COMPITO BREVE A
Ritrascrivi per intero, senza alcuna modifica, il brano sulla mostra proposta al sindaco di Buccinasco.

Da votare all’unanimità
Il progetto corre il rischio di finire nel dimenticatoio. A riproporlo al neo primo cittadino è sempre Salvatore Barbaro che chiede un appuntamento a Cereda che lo riceve in Comune (mai dimenticare che è ancora un incensurato che gode di tutti i diritti costituzionali). Barbaro sollecita il nuovo sindaco a dare l’ok alla mostra. Cereda, che non vuole essere messo sulla graticola dai professionisti dell’antimafia che a Buccinasco crescono come funghi velenosi, e conscio che avrebbe scatenato una valanga di polemiche sulle “collusioni” tra clan e politica, ne parla con Carbonera e Maiorano. Visto che è un’iniziativa partorita durante la loro amministrazione all’interno della loro coalizione, li informa di voler portare la delibera in Consiglio Comunale e di volerne l’approvazione all’unanimità, quindi anche da parte dei consiglieri del centrosinistra. Prima di prendere una decisione, l’ex sindaco e il futuro sindaco (Maiorano succederà a Cereda dopo l’arresto di quest’ultimo) sottolineano la necessità di parlarne all’interno del gruppo consiliare e dei vertici del Pd locale.

VOCI FORNITE
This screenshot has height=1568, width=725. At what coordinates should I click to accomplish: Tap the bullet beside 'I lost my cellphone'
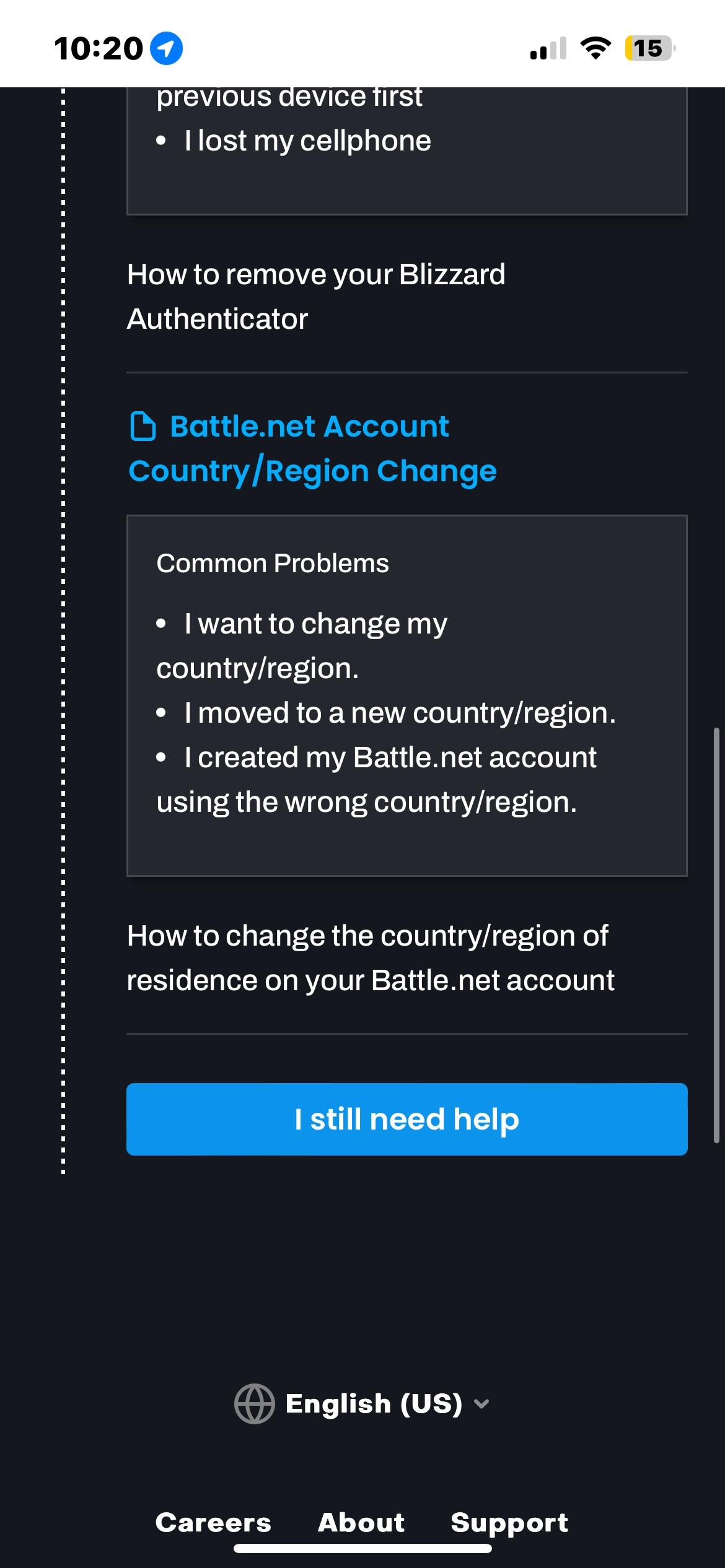tap(161, 140)
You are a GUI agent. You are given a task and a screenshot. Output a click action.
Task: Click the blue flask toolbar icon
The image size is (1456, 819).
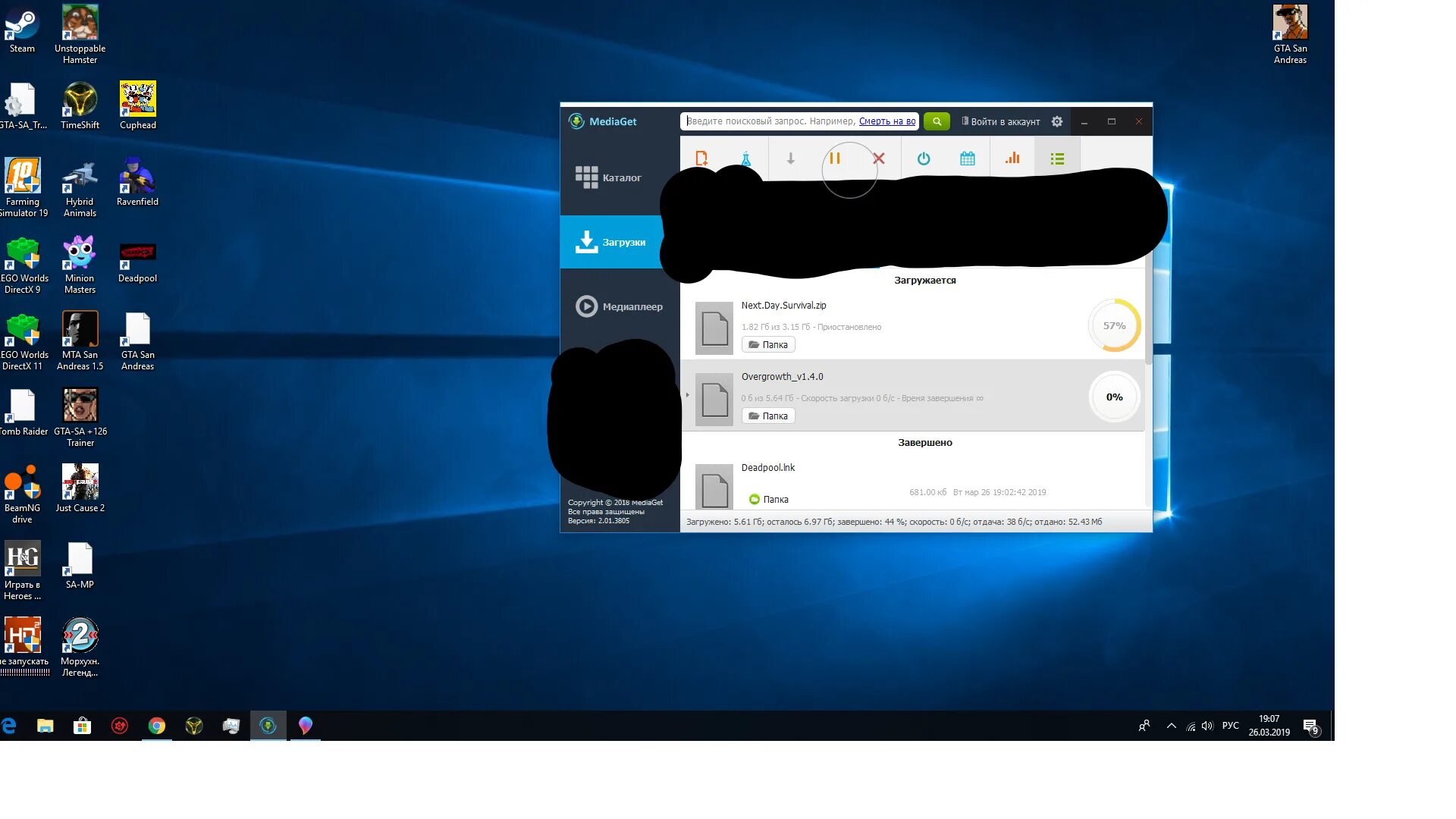746,158
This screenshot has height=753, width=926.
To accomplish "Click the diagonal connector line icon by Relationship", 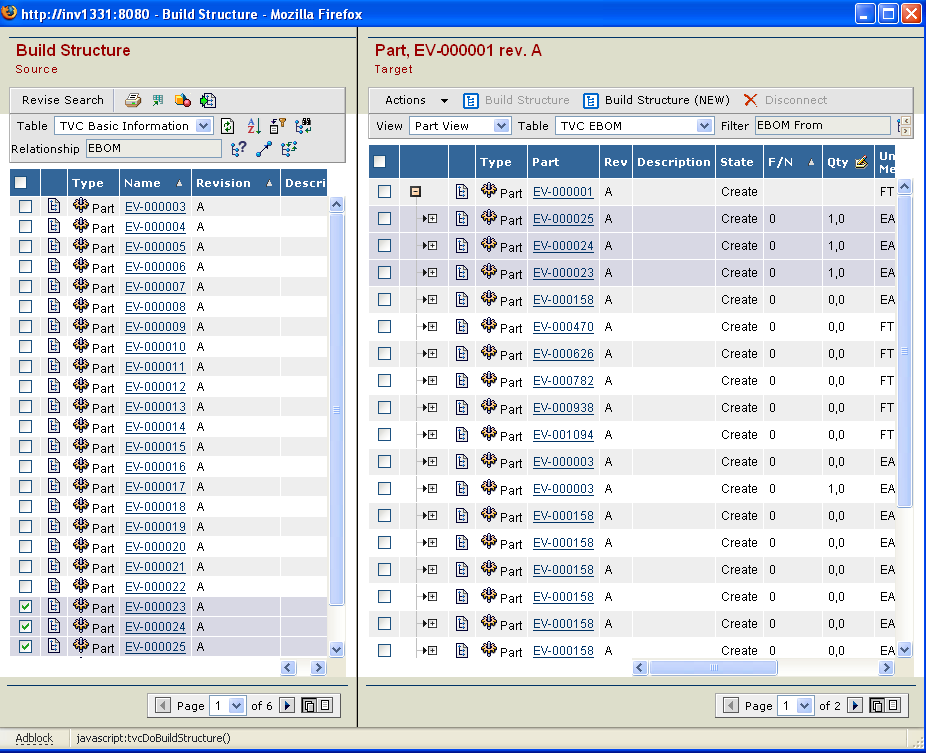I will pyautogui.click(x=264, y=149).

COMPITO BREVE B
Elenca tutte le righe dei record che contengono la stringa "width", distinguendo tra maiuscole e minuscole.

RISPOSTA COMPLETA A
Da votare all’unanimità
Il progetto corre il rischio di finire nel dimenticatoio. A riproporlo al neo primo cittadino è sempre Salvatore Barbaro che chiede un appuntamento a Cereda che lo riceve in Comune (mai dimenticare che è ancora un incensurato che gode di tutti i diritti costituzionali). Barbaro sollecita il nuovo sindaco a dare l’ok alla mostra. Cereda, che non vuole essere messo sulla graticola dai professionisti dell’antimafia che a Buccinasco crescono come funghi velenosi, e conscio che avrebbe scatenato una valanga di polemiche sulle “collusioni” tra clan e politica, ne parla con Carbonera e Maiorano. Visto che è un’iniziativa partorita durante la loro amministrazione all’interno della loro coalizione, li informa di voler portare la delibera in Consiglio Comunale e di volerne l’approvazione all’unanimità, quindi anche da parte dei consiglieri del centrosinistra. Prima di prendere una decisione, l’ex sindaco e il futuro sindaco (Maiorano succederà a Cereda dopo l’arresto di quest’ultimo) sottolineano la necessità di parlarne all’interno del gruppo consiliare e dei vertici del Pd locale.

RISPOSTA COMPLETA B
This screenshot has height=1568, width=725. At what coordinates should I click to accomplish: Tap the bullet beside 'I lost my cellphone'
This screenshot has height=753, width=926.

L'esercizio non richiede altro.